Various things this week - mostly to do with what I have read - have made me give some thought to the word 'Forgiveness' - what it actually means and how we view it.
What started me off is that I have run out of new books to read and so have turned to an old favourite which I have read many times. It is the first of a trilogy by Patrick Leigh Fermor 'A Time of Gifts'. He was an amazing man - an absolute pain at school but in later life a war hero (he won the DSO for leading an operation in Crete to kidnap a German General). At eighteen he set off to walk from London to Constantinople as it was then called and this first book is about that adventure - he didn't write it until towards the end of his life - the third book being finished by his Literary Executors after his death.
So of course he lived through and fought in the Second World and saw the devastation it caused, saw the rise and final defeat of Fascism and recalled in this book what things were like in the thirties, when Fascism was just coming to the fore but before the terrible things that happened both to people and to buildings.
Alongside this I have been watching Michael Portillo travelling through Germany and Austria by train and seeing the rebuilding of cities - the reconstruction of beautiful old buildings and communities.
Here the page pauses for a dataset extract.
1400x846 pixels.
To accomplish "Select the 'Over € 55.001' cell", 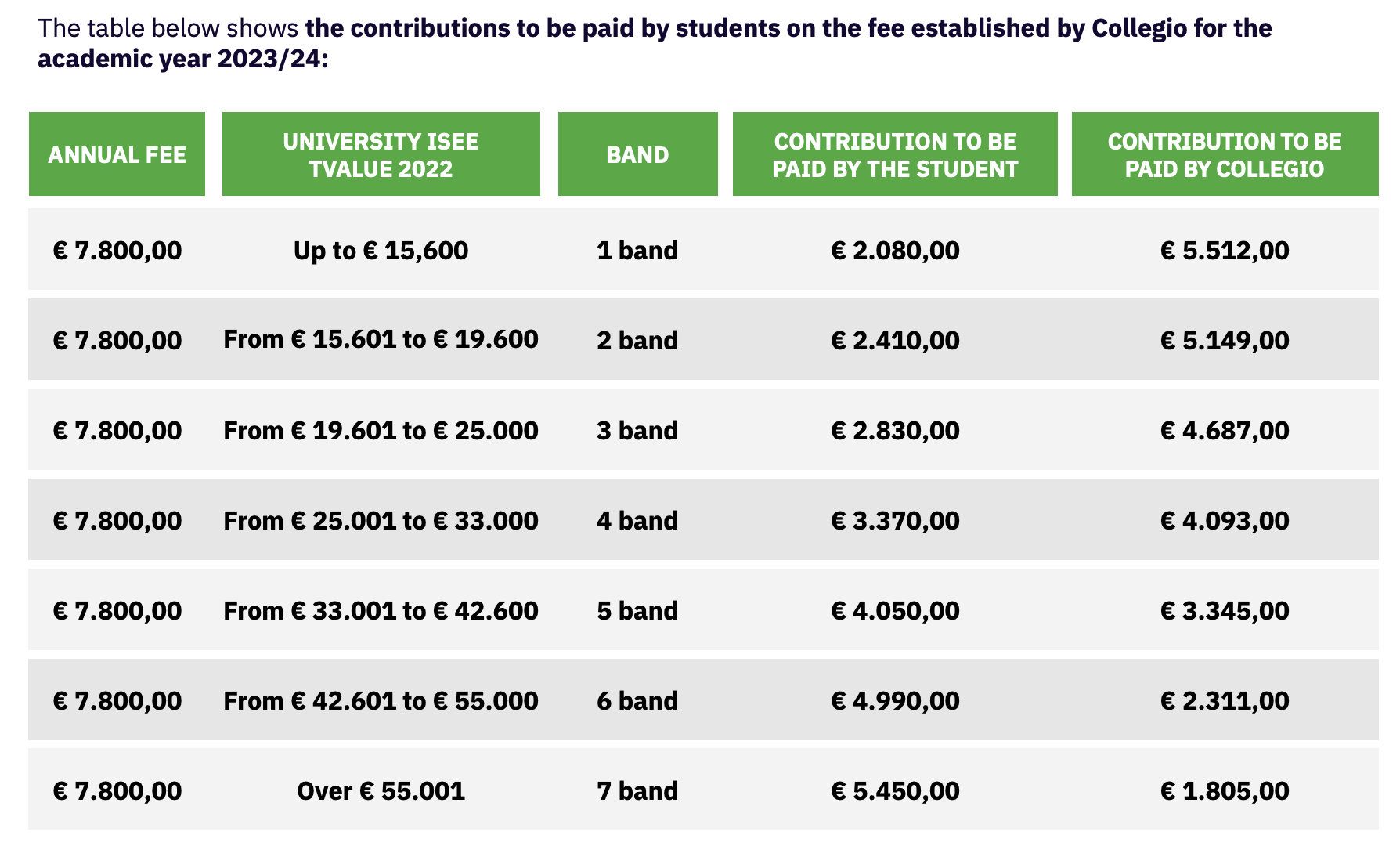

There has been much food for thought.
Then in Wednesday's Times Matthew Parris in his weekly Notebook wrote a paragraph headed 'Bomb Damage' in which he talks about The Bennerley Viaduct which The Kaiser tried to bomb from Zeppelin in the First World War (he missed). He tells of a tour to see the viaduct a century later when the tour guide tells of this and of the shrapnel damage caused. A German couple on the tour took it all in good humour and as they were leaving they gave the guide twenty pounds telling him to accept the money as war reparations. When the Guide asked where they were from they said Dresden.
A city absolutely flattened in the Second World War. I was old enough to remember (I was 13 when the war finished) the bombing of Dresden and also of Hamburg. Surrounded as we were in Lincolnshire by airfields hundreds of planes went over in the evening ontheir way to bomb Germany - already in retreat and obviously losing the war. I could detect the rise in spirits of everyone as it became obvious that we were winning.
How do people forgive? It is I think such an individual thing - some can, some never can. My first husband was the youngest serving soldier to work as a prisoner on The Death Railway - he never forgave. He talked about it rarely but would never buy a Japanese camera or a Japanese car and although we travelled to the Far East a few times on holiday he would never go to Japan.
The man who he believed had saved his life was an Army Chaplain called Paul Miller, who used to make him drink a glass of Communion wine every time they had any and who would find extra food for him and care for him when he was ill. We visited him after the war when he was a Vicar for a time somewhere near Derby - to find that he had a Japanese Curate.
Forgiveness as I say is a personal thing - you can let the hatred linger on in the soul or you can start again. But unless we have been individually involved, who are we to judge?
Leigh Fermor talked of the hospitality of German and Austrian families, of the tradition of always offering a bed to a stranger - many people he met in inns when he was eating his bread and cheese (he seemed to exist on that between the huge hospitality he experienced) would insist he went home with them for the night in a warm bed rather than in the barn he intended to sleep in - and insist he share their food. These same people who would maybe less than ten years later would become our enemy.
Yes, forgiveness is a strange thing. It can eat at the soul or it can form the basis for a new beginning. It has been good to read the book and see modern Germany and Austria through Michael Portillo's eyes.